➡ This text discusses the permanence of data on the internet, highlighting the role of email, Archive.org’s Wayback Machine, Facebook, Google Search, hackers, and Palantir. It explains how personal information is often stored indefinitely, even if users attempt to delete it. The text also warns about the misuse of this data, such as in the Cambridge Analytica scandal, and the potential for identity theft following data breaches. Lastly, it discusses how companies like Palantir use this data not just for surveillance, but also to predict and control behavior.

➡ This text discusses how city surveillance tools and social media activity are used to track young people and predict their likelihood of joining gangs. It also mentions how such data can be used to manipulate financial markets and influence people’s behavior, potentially leading to societal polarization. The text emphasizes the importance of privacy and introduces the concept of the ‘KYC layer’, which records all internet actions linked to an identity. The author suggests that privacy strategies should aim to operate above this layer. The text concludes by promoting various privacy-focused products and services offered by the author’s community-supported channel.

I’m sure you’ve heard of sayings like the Internet is permanent or you are the product. Those interested in privacy intuitively understand this. But what I want to explain to you today is the breadth and detail of this. And this is important because for privacy strategies to work, you have to fully understand the environment we are dealing with. There is a reason the Internet is permanent, and that is because of many, many entities that really make it their business to make the Internet data last forever. This includes big tech, smaller private companies, and government. The scope of this is incredible and it gets worse every day as new entrepreneurs figure out a way to make money out of your loss of privacy and governments engage in mass surveillance, which is powered by stoking fear.

Big Tech does the same and justify their surveillance actions by pushing fears of cybersecurity threats. Now, after you hear everything I will say, and some of this will be shocking, you may think that it is hopeless to achieve privacy, but I’m not discussing solutions. In this particular episode, we will build on this topic and this will be the first in the series. If you understand the starting point, you can formulate an appropriate solution. Do you want to see how deep the rabbit hole goes? Stay right there. What I’m going to do is group the entities that are involved in making your forever data.

I will tell you now that I’m just giving you a brief big picture explanation of each one. As in reality, every type of entity could itself be a video. Let’s go down the rabbit hole. Social Media aggregators Social media aggregators are entities that scour the Internet for personal data and then sell it. These use robots called web crawlers that visit every website and then collects that data and puts it into their permanent database. Examples of companies that do this are Axiom, Intellius, People Finders. There are so many. Now, in addition to the web crawling, they include databases of public records.

So every public notice, like buying or selling property or lawsuits, birth certificates, death Certificates, criminal histories, DBAs, corporate records, and so on. Just so you know, many of these companies have expanded. Instead of just allowing parties to search for people by name, this is now used by employers to do background checks. And again, to make sure you understand, this includes everything found on you on the Internet, including social media identity providers. The social media aggregators I mentioned are just the tip of the iceberg. Now new organizations or the same organizations are offering identity services. These companies are now called identity providers.

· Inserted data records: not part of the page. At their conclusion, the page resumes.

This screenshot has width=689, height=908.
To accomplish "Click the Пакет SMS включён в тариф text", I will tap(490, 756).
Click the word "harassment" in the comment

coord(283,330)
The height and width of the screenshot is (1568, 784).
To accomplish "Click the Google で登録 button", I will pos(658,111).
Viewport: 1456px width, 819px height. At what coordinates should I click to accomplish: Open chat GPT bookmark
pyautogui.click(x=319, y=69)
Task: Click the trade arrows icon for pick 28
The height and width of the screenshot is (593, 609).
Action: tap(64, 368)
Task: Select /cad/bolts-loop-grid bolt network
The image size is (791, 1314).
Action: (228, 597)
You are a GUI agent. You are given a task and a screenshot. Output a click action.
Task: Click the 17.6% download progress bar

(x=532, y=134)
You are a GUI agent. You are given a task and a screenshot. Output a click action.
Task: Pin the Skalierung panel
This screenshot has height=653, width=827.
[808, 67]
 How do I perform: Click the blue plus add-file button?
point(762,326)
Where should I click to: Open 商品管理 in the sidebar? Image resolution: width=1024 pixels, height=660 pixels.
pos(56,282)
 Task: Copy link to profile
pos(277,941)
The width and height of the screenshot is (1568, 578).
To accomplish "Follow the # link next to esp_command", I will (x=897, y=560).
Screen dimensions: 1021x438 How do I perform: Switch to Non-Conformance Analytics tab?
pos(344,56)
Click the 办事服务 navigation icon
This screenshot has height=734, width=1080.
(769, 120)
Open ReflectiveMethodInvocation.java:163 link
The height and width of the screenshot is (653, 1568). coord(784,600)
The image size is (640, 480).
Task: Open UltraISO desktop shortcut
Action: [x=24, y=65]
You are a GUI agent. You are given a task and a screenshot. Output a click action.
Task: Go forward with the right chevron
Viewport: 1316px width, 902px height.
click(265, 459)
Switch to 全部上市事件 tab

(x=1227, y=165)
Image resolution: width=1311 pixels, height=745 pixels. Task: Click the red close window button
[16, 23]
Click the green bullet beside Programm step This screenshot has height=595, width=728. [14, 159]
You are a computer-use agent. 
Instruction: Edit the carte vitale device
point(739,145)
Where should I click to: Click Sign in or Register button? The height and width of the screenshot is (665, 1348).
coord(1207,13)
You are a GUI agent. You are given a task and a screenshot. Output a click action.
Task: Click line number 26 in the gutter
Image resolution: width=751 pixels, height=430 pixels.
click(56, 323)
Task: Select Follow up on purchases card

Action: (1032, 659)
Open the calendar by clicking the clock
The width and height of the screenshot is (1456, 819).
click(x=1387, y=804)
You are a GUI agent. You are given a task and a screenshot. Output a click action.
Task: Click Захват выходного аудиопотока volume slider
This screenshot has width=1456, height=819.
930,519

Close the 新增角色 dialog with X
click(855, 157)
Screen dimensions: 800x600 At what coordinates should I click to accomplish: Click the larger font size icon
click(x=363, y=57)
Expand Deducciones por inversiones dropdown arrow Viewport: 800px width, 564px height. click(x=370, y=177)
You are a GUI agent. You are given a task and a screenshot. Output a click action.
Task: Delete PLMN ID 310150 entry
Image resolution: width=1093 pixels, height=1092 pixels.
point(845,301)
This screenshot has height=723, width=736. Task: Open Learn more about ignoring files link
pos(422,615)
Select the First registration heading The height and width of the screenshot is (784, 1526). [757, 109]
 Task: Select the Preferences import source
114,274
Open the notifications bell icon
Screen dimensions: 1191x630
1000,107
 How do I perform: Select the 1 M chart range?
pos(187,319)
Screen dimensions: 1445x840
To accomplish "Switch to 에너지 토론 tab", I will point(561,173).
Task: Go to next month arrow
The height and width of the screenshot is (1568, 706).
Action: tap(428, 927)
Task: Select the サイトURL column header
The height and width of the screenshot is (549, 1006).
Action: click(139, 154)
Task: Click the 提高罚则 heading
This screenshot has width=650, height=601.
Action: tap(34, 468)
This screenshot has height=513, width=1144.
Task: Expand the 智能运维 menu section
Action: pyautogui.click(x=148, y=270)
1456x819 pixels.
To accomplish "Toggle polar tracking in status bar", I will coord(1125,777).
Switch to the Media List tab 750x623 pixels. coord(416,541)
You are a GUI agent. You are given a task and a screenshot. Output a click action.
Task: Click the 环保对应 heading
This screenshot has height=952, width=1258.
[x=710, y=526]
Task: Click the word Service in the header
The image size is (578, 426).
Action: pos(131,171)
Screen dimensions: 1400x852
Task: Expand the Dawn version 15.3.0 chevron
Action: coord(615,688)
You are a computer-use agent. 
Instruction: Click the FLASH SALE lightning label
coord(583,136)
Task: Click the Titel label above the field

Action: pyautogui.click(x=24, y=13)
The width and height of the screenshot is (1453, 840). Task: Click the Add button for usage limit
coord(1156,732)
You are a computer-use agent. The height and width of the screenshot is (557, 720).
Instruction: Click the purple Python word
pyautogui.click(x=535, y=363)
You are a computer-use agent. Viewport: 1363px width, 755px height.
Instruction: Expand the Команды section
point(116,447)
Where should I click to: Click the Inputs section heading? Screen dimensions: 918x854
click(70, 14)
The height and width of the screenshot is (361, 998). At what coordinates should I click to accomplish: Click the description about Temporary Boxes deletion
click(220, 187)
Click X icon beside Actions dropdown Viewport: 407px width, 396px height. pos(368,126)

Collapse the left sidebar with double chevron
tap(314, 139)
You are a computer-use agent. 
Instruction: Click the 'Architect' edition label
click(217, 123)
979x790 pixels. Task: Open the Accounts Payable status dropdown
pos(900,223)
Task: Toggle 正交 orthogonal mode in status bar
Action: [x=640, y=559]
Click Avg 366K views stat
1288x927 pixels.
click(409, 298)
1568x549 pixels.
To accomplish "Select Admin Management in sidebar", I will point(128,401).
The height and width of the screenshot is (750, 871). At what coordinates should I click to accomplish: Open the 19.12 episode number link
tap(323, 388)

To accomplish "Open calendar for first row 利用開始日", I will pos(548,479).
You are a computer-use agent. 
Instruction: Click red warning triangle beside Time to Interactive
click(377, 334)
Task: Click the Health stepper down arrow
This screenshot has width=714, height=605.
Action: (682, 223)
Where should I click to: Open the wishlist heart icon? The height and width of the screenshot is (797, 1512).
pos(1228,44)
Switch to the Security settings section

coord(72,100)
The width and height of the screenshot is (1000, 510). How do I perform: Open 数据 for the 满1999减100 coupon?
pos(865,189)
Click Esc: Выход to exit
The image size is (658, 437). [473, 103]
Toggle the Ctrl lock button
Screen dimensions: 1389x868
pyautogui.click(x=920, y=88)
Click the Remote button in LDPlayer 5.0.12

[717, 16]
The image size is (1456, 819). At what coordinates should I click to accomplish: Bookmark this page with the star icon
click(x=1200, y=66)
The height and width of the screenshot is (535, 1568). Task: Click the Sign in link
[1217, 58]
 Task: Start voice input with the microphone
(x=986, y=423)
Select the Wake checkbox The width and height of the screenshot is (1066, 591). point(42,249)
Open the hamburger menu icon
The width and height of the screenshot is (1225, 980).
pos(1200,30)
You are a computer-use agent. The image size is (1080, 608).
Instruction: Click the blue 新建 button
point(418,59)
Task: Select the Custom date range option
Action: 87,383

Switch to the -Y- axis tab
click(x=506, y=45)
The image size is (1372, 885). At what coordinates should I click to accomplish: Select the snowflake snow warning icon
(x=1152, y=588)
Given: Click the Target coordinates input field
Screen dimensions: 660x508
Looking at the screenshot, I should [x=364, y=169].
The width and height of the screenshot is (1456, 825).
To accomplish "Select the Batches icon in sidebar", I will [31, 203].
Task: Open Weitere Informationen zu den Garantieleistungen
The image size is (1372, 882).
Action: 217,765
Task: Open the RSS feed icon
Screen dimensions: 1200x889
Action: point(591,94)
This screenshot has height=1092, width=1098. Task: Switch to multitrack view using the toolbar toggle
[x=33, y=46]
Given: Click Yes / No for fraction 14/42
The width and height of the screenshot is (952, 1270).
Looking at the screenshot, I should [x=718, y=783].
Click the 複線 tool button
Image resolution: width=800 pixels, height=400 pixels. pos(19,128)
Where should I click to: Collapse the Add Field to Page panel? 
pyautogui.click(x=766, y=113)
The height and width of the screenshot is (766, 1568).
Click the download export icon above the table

These this is very common now in many sites that require KYC or know your customer, for example government sites, Coinbase financial institutions, UPS, FedEx, Shipstation and even phone carriers use identity providers. A platform will subscribe to an identity provider and they are able to cross check. For example, if the address you provided is matched to your name, this service is able to query you on where you lived in the past and show you a random list of addresses. Then it will ask you to verify your identity by selecting the correct one. It knows your actual addresses since it has a history of them.

Thus, your identity is confirmed by the service matching names to addresses, phone numbers and email addresses. Location Aggregators There is another group of companies that I call location aggregators. They buy up information of IP addresses matched to GPS coordinates and then create what is called a reverse IP lookup database. Where does the IP address and location come from? It comes from ads that pop up in your mobile apps. Apps, particularly the free ones like weather.com will record your IP address and location and then sell it to these entities. This is how free apps make money or apps will allow paid apps to appear that perform this.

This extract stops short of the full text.